[Pixel coordinate grounding data]
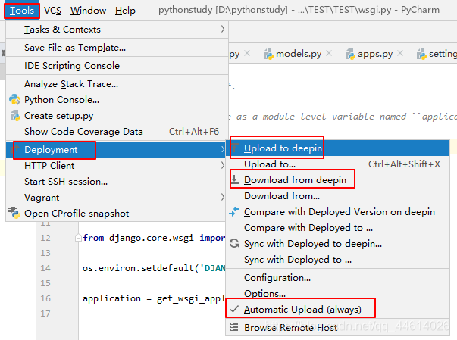
Task: Switch to the models.py tab
Action: (x=298, y=54)
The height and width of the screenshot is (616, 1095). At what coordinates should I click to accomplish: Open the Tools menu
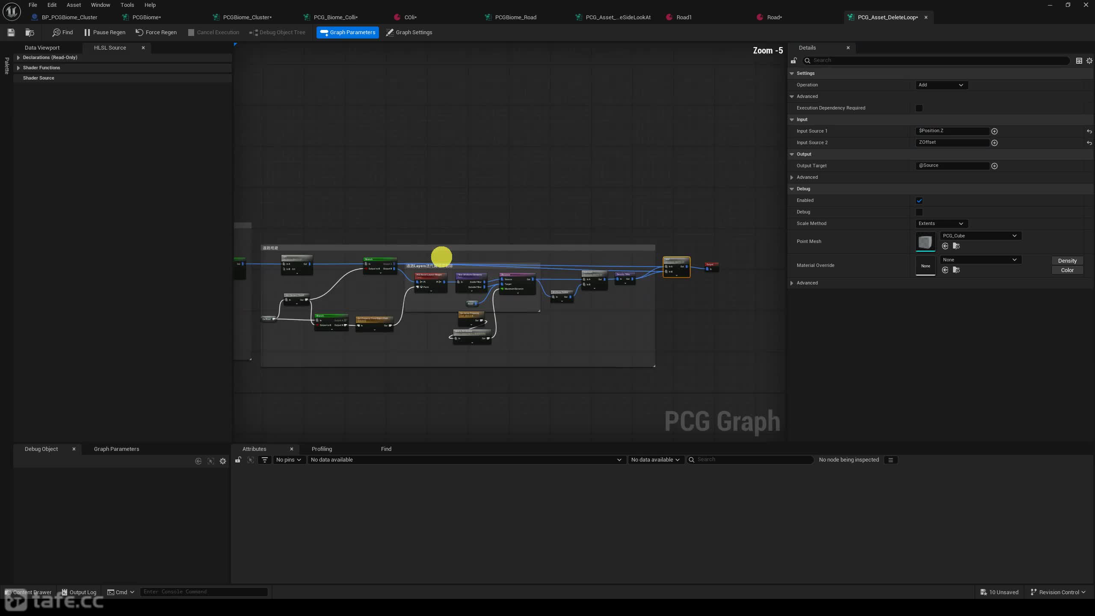pyautogui.click(x=127, y=5)
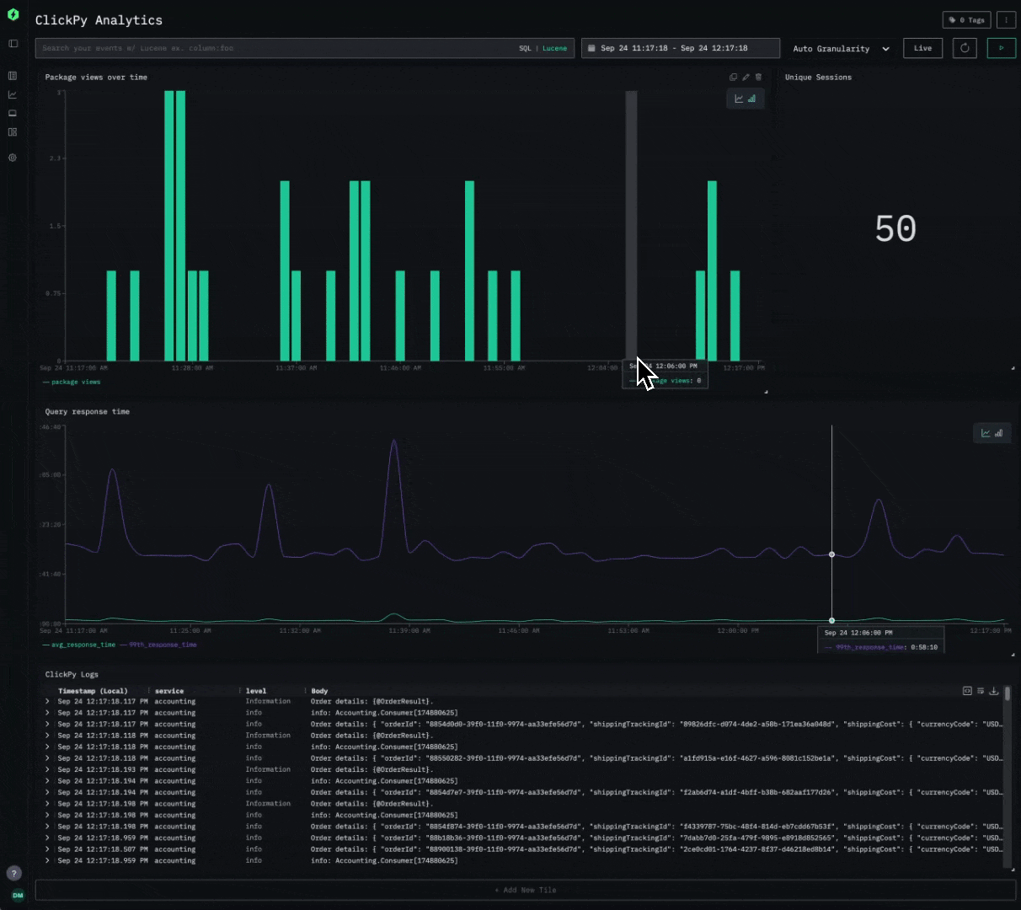Open the settings gear in the sidebar
Screen dimensions: 1021x910
(13, 158)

WHAT IS EXPECTED.
Reproduce the span beginning at the line with "The height and" and ending at the last line of the entries above, inclusive, exactly as it stands. Exclude the pictures.

THE COMPLETED TASK.
The height and width of the screenshot is (616, 1095). At what coordinates should I click to accomplish: Open the Tools menu
pyautogui.click(x=127, y=5)
Open the settings gear in the sidebar
Screen dimensions: 1021x910
(13, 158)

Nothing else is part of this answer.